> Exercise details
Print, exactly as given, each line of the data from the line containing "You are a computer-use" up to and including its last line.

> Extracted entries

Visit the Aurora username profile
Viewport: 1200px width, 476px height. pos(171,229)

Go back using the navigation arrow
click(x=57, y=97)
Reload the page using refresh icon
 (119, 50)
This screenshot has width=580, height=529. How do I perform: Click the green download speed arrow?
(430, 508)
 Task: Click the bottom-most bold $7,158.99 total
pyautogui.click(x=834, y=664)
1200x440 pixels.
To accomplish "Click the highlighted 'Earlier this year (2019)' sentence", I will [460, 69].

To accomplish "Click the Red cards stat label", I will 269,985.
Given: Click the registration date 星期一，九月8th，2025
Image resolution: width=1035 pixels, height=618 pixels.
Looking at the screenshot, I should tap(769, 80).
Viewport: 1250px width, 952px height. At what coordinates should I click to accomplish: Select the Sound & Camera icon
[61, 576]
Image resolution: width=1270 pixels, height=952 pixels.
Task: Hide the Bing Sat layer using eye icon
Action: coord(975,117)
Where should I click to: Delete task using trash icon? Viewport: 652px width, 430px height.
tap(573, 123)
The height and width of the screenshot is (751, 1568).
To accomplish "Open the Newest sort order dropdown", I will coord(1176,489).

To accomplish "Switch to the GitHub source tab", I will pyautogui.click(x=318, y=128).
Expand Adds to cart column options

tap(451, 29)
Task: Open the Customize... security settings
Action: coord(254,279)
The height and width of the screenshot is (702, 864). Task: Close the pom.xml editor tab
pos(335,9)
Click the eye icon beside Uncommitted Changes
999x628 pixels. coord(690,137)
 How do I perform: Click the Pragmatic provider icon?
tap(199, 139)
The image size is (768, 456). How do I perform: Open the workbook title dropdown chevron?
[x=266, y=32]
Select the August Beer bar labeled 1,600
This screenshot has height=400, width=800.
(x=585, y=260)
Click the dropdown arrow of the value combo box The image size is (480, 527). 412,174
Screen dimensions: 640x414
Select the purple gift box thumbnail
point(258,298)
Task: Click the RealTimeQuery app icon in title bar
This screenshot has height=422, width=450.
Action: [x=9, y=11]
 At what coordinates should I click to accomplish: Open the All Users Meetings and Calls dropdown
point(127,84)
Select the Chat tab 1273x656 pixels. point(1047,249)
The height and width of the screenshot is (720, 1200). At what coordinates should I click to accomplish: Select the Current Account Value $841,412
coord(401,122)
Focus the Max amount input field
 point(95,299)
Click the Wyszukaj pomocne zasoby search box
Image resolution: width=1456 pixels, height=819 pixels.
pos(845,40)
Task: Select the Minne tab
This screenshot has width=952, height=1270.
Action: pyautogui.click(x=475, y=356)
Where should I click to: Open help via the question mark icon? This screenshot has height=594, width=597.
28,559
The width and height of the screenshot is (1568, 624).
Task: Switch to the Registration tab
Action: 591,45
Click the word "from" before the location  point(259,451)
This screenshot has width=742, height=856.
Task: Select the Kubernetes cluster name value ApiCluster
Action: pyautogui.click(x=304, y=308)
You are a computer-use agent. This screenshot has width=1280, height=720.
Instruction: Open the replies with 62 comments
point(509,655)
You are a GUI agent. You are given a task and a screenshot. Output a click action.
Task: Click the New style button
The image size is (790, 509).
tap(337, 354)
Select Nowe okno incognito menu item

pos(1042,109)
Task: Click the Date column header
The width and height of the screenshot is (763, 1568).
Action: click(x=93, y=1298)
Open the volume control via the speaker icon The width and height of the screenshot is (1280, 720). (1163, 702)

> Solution to the exercise
You are a computer-use agent. This screenshot has width=1280, height=720.
Instruction: Open the replies with 62 comments
point(509,655)
You are a GUI agent. You are given a task and a screenshot. Output a click action.
Task: Click the New style button
The image size is (790, 509).
tap(337, 354)
Select Nowe okno incognito menu item

pos(1042,109)
Task: Click the Date column header
The width and height of the screenshot is (763, 1568).
Action: click(x=93, y=1298)
Open the volume control via the speaker icon The width and height of the screenshot is (1280, 720). (1163, 702)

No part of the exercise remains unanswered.